Dewan Housing Finance Ltd, which has applied to the Reserve Bank of India for a small finance bank licence, has started a division to lend to small and medium enterprises (SMEs) as part of its loan portfolio diversification strategy. According to Kapil Wadhawan, Chairman and Managing Director, housing finance companies can have a non-housing finance portfolio of up to 25 per cent of their total loans and the foray into SME lending is in keeping with this norm. In an interview to BusinessLine , Wadhawan elaborates on the rationale for getting into SME lending, why becoming a small finance bank is the next logical step for DHFL, and expectations from the Union Budget. Excerpts.

Why do you want to become a small finance bank?

This (application for a small finance bank licence) was something very, very logical. Whilst on the assets side we continue to do what is expected of us — providing housing finance to the low and middle income groups in Tier-II and Tier-III markets with strong hub and spoke lending operations, on the liabilities side, clearly, at the retail level we do not have much access to savings of the people. As a bank we can have access to time deposits, current and savings bank deposits and RBI’s (liquidity) window as well.

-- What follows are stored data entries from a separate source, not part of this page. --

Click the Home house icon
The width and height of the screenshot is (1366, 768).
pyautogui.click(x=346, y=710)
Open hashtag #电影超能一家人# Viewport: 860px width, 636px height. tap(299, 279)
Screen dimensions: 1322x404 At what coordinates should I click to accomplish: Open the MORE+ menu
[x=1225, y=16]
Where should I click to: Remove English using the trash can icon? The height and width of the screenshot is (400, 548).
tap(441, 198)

So, having seen the guidelines (for small finance banks) we felt encouraged. While we don’t want to lose our identity, we want to continue what we are doing in terms of asset creation, on the liabilities side we should have that benefit (that of deposit taking).

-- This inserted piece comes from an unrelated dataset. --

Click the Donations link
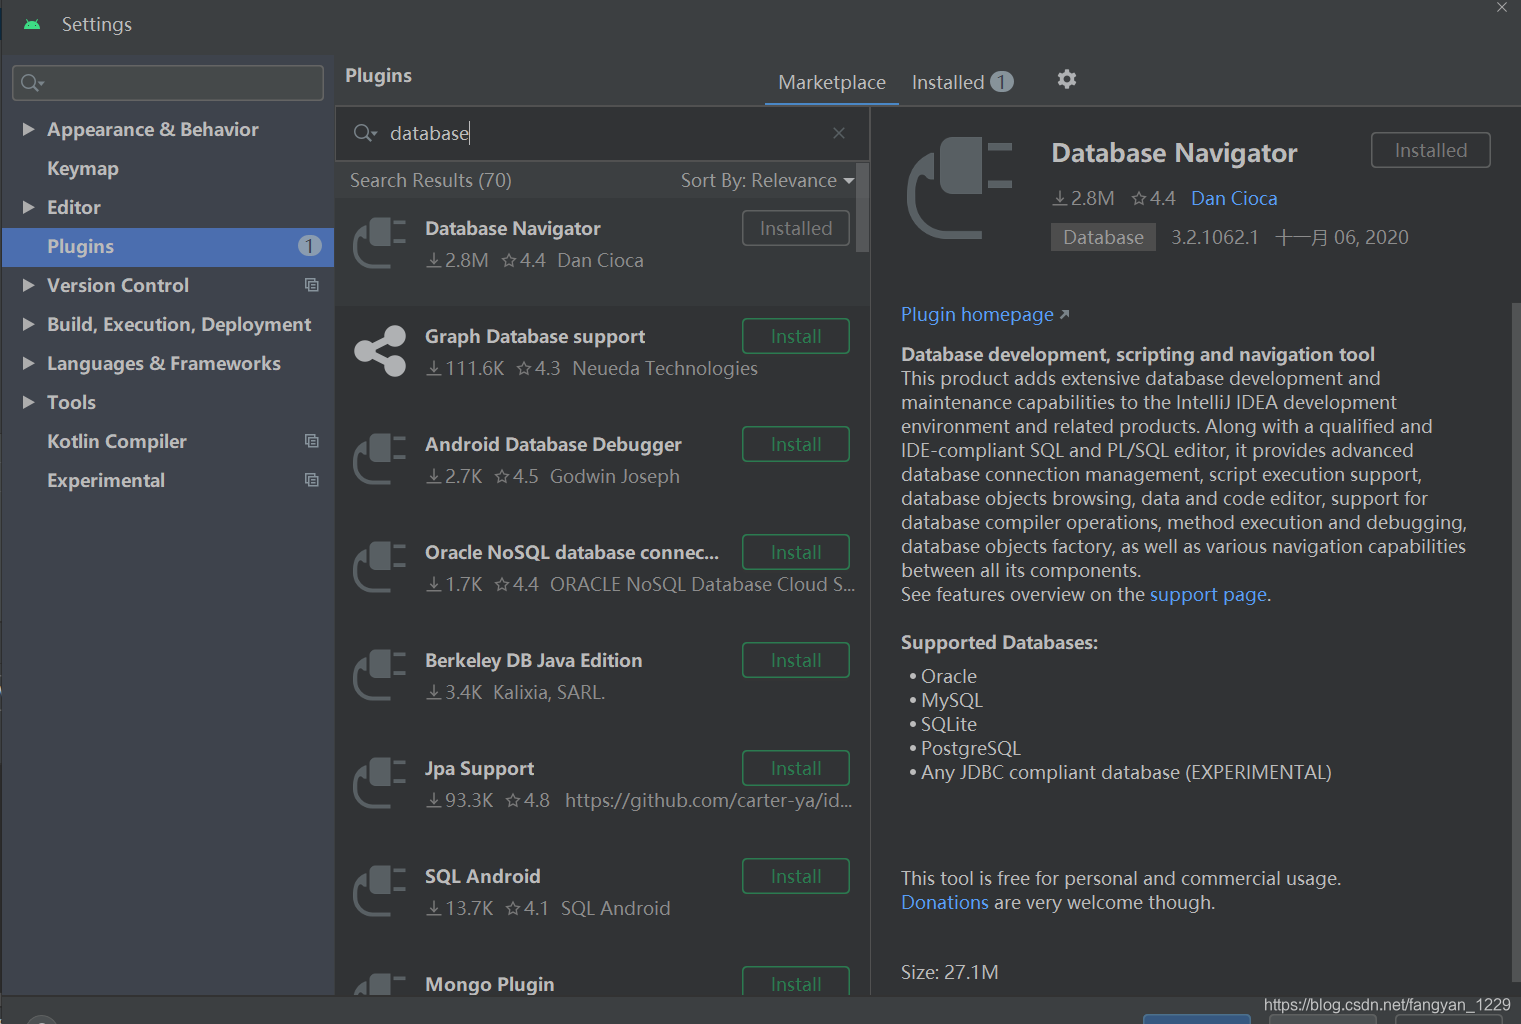 [x=944, y=902]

So, when the small finance bank guidelines came out, we felt it was a good opportunity for us to look at making that move and at least making our intent known to the RBI.

But won’t regulatory preemptions impact your margins once you get converted into a small finance bank?

Having been in the housing finance business as a group for three decades and if we look at the long-term perspective, some of those challenges (regulatory preemptions such as Cash Reserve Ratio, Statutory Liquidity Ratio, and Priority Sector Lending) or some of those costs associated with them are far less than the benefit that we would finally get in terms of reduced cost of funding and housing is accorded priority sector treatment. So, the RBI’s efforts to push affordable housing by allowing banks to raise infrastructure bonds is a good opportunity and that will also be available to a financial institution like us if we get that licence.

On the priority sector front, while housing will continue to be our core focus, we have created a SME division in-house (in December 2014). Over the last couple of months we have already started doing activity on the ground by going out, soliciting business and lending money. And that fits within the 25 per cent (of the total loan portfolio) that housing finance companies are allowed to do. Out of every ₹100 that HFCs lend, they have to allocate ₹75 to housing. The balance can be towards non-housing. We have built those processes, built those systems and built in the technology framework required to support SME lending.

On the education loans front, which also comes under the ambit of priority sector lending, we already have an education finance company – Avanse. And there again, over the last one-and-a-half years or so, we have been building our capability. In the first full year of operations, we have already gone out and lent about ₹200 crore.

On the agriculture front, honestly, I am sure like we have developed capabilities in the other lending classes we will develop capabilities in this area also. Many private sector banks, when they started standalone, didn’t have any focus or capability in agriculture lending. We will also develop the capabilities like them.

Do you have a plan B, if you do not get the small finance bank licence?

It will be business as usual. We will continue to focus on building our housing finance franchise. We have been growing at a fairly brisk pace in the last many years. As on December 31, 2014, our assets under management were at ₹52,600 crore and growing. So, to us it will be business as usual. We will continue to serve the underserved markets and segments, which do not have access to formal sources of finance for building homes. We will continue to build our franchise on education financing and small and medium enterprise lending. What are your expectations from the Budget?

Whilst we can keep on harping for incentives on tax, I would say that to propel the housing activity we need to make much more non-financial changes, which are extremely important. While the country needs a lot of capital in infrastructure, housing is clearly one of them and it is one of the areas that needs to be accorded infrastructure status, you require simplification in the clearance process for large projects.

The Government has already relaxed FDI limits for real estate investments. I think creating a conducive environment is more important. Housing, as we all know, is a State subject. It also is a big contributor to the State exchequer. So, instead of continuously increasing the cost associated with owning a residential property there should be more focus on ensuring that the cost gets rationalised. Stamp duty, for example, in many States is extremely heavy. For affordable housing projects, I am sure there could be bigger incentives available. So, single window clearances and cost rationalisation are some of things that FDI investors want to see. They don’t want to get stuck in bottlenecks when it comes to approvals. Further, simplification of the environmental clearance process, Airport Authority of India clearance, etc are required. So, some changes at the policy level are very important if we have to make it a very smooth functioning housing market.

There is merit in tax relief for housing loan repayments to go up as house prices have gone up. In order to pursue and fulfil the affordable housing agenda, this limit needs to be raised to between ₹2 and-2.5 lakh.